[BEGIN]

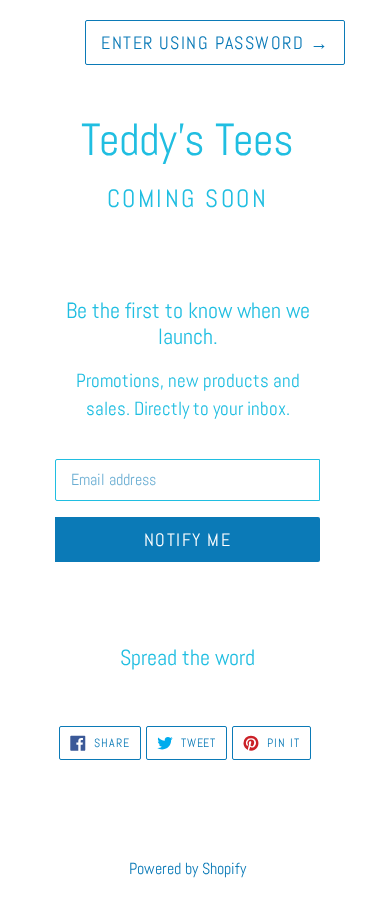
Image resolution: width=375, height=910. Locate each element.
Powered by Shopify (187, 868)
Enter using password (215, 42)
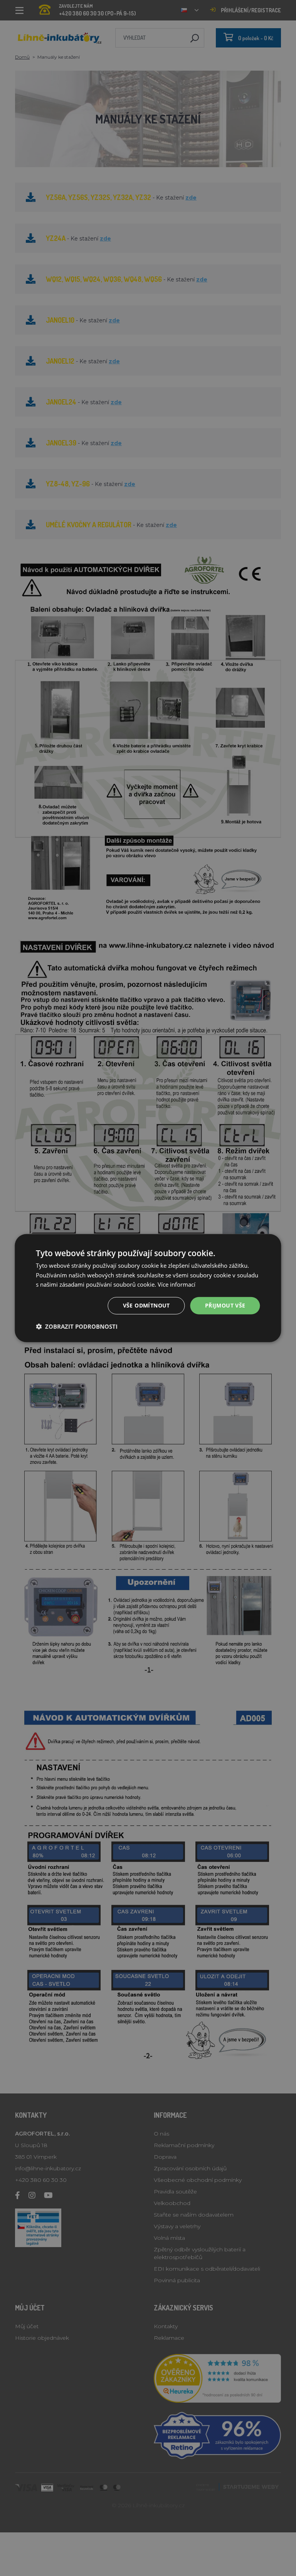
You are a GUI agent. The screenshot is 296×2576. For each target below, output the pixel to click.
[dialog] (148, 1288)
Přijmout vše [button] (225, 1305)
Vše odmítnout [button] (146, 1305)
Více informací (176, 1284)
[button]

[END]

Set problem — Reproduce the listing above verbatim, line for line, from start to end, omitting the pictures.

Output of the exercise —
Image resolution: width=375, height=910. Locate each element.
Powered by Shopify (187, 868)
Enter using password (215, 42)
You are a GUI agent. The screenshot is 296×2576. For each target below, output the pixel to click.
[dialog] (148, 1288)
Přijmout vše [button] (225, 1305)
Vše odmítnout [button] (146, 1305)
Více informací (176, 1284)
[button]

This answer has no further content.